The mayhem on the bourses has pushed four new generation technology funds below the par value - Prudential ICICI Technology, Sun F&C Emerging Tech, IL&FS e-COM and KP Internet Opportunities - falling below Rs 9. In fact, the tech fund from Prudential has lost 23.40 per cent from its offer price of Rs 10 with its net asset value (NAV) at Rs 7.78 on April 6. The relentless butchering of the convergence stocks, culminating in the 364-point fall in the Sensex on Tuesday, has led to an average decline of 21.44 per cent from the NAVs at which the five technology funds had gone open-ended.

However, led by technology stocks, the markets have bounced back with the BSE Sensex up 350 points on Friday after a 110-point gain on Thursday. Even if one factors the current spurt in the market, the technology funds are available at very attractive levels for long-term investors. In the short-term, technology stocks will continue to be volatile with stock-specific trading as full-year results start trickling in.

Amidst the sharp fall, Alliance New Millennium is the only technology fund, which has managed to stay above par. The fund's NAV was at Rs 10.84 on April 6, still up 8.4 per cent from its offer price of Rs 10 but down 29.1 per cent from its opening level of Rs 15.29. In fact, the fund has lost over 41 per cent from its peak of Rs 18.45 early last month.

Kothari Pioneer Internet Opportunities Fund (KP IOF), which had mobilised a record Rs 5.55 billion from 150,000 investors, has lost 6.78 per cent from its starting NAV of Rs 9.58. KP IOF was at Rs 8.93 on April 6, down 10.7 per cent from the par value of Rs 10. Interestingly, the fund had invested only 35 per cent or Rs 1.95 billion of its corpus as on March 29. The large cash component to the tune of Rs 3.60 billion gives the fund an excellent opportunity to pick up technology stocks at extremely attractive valuations.

The top ten holdings of the fund are Satyam, Zee Telefilms, Infosys, Mastek, NIIT, HCL Tech, ICICI, HLL, Hughes Software and HDFC. The presence of HDFC, ICICI and HLL in the portfolio should not be surprising as its investment philosophy allows it to invest in brick-and-mortar companies leveraging internet for business expansion, besides Internet portals and Internet Service Providers (ISPs).

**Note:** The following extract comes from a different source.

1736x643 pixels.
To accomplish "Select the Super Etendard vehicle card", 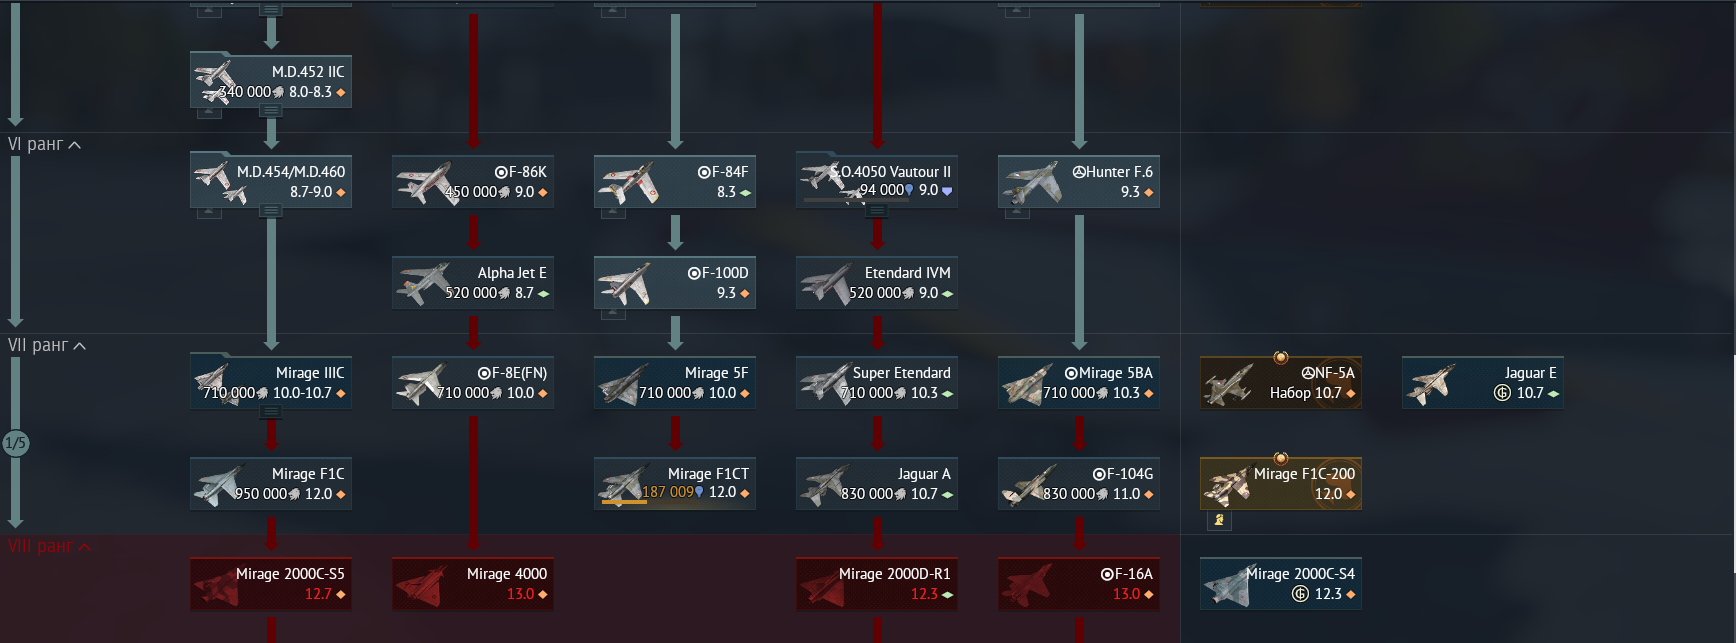I will [x=877, y=383].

Similarly, Sun F&C Emerging Technology Fund, which opened on April 3 at Rs 8.56, has dropped by another 50 paise to Rs 8.06 on April 6. The fact that the fund has gone open-ended at 18.7 per cent discount to its offer price shows that almost all its bets have received a drubbing on the bourses. However, the fund is also sitting pretty on a cash component of over 40 per cent or close to Rs 1 billion.

The high cash component in both the funds has helped them cushion the fall to great extent vis-a-vis almost fully invested funds like Alliance New Millennium and IL&FS e-COM Fund and will now help them go bargain hunting on the bourses.

Among the software funds, both UTI Software and Kothari Pioneer Infotech Fund (KPIT) have lost over 35 per cent from their respective peaks on March 7, 2000. While KPIT has dropped from Rs 56.15 to Rs 35.56 on April 5, UTI Software has dropped by Rs 16.42 from Rs 46.93 to Rs 30.51 on April 4. The growth plan from Birla IT has slipped by 25 per cent to Rs 29.86 as on March 31, 2000.